No your not........ I refuse to use these type of social network sites. 

He He 
Gordy


----------



## Royal Viking (Jul 30, 2010)

Sorry about that. I was hoping it would work as I didn't want to have to manage one more web site login.  :


----------



## BillTodd (Jul 30, 2010)

Why not just attach them to your post here (look for the additional options button bottom left)

Don't forget to shrink them down to 640x480 

Bill


----------



## Royal Viking (Jul 30, 2010)

Bill,
Thanks for the hint. I had missed the more options button.

One more try at the pictures...

The clutch and stub


----------



## Royal Viking (Jul 31, 2010)

Well I set the compound rest and bored out the inner taper of the sleeve today. I kept fitting the stub along the way and things seemed good. I did had some trouble with chatter and the tool leaving some nasty gouges (I have to do better at grinding the tools). I put the part onto the engine and noticed the fit was not right. It appears that I am slightly off with the taper. When the large end is tight on the smaller end is loose. I've been wondering how I can adjust the slide without getting so far out that I have to start over.

It occured to me that if I had the taper attachment this would have been a lot easier. I am thinking I may be able to make a bracket with a set screw that will slowly move the compound rest. The Southbend has two tapped holes on the carriage that I can use to mount the bracket. I am wide open for suggestions. What ever I do I am limited to the lathe and a small drill press.

━━━━━━

:: Brief a ::
In the forum thread, to what size does BillTodd say the pictures should be shrunk?
The forum thread above and the entries after it are separate, unrelated material.

:: Records for this exercise ::

━━━━━━

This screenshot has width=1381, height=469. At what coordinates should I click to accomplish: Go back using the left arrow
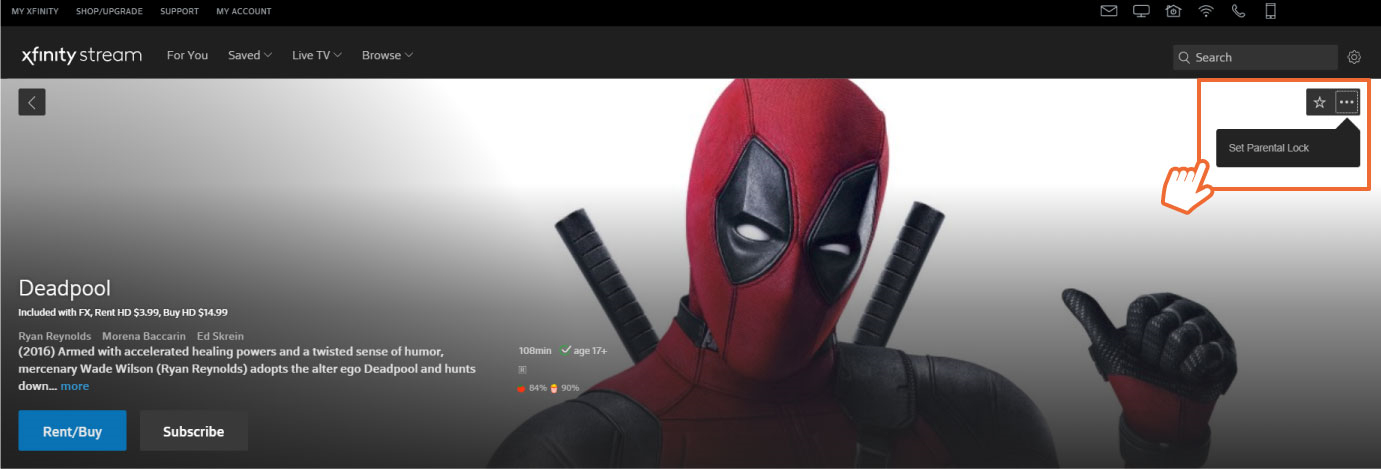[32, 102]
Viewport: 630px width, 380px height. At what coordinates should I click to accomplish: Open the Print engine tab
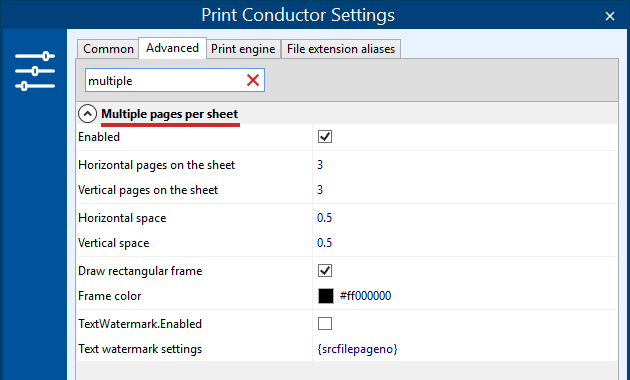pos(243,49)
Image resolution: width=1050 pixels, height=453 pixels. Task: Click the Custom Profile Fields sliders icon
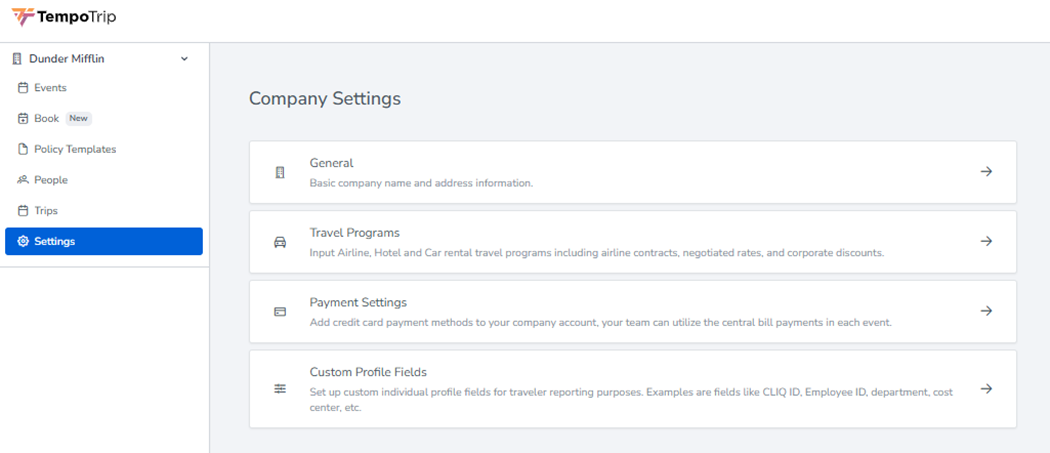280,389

━━━━━━

:: Brief b ::
Rewrite every line of the three entries in Block 1, requests included, after rescaling each coordinate in the answers by a factor of 1.5 and rounding to whole numbers, with halves rounded up. Omit the pictures from your output.

:: Full response a ::
640x480

:: Full response b ::
This screenshot has width=1381, height=469. At what coordinates should I click to accomplish: Go back using the left arrow
[48, 153]
Viewport: 630px width, 380px height. At what coordinates should I click to accomplish: Open the Print engine tab
pos(365,74)
Image resolution: width=1050 pixels, height=453 pixels. Task: Click the Custom Profile Fields sliders icon
420,584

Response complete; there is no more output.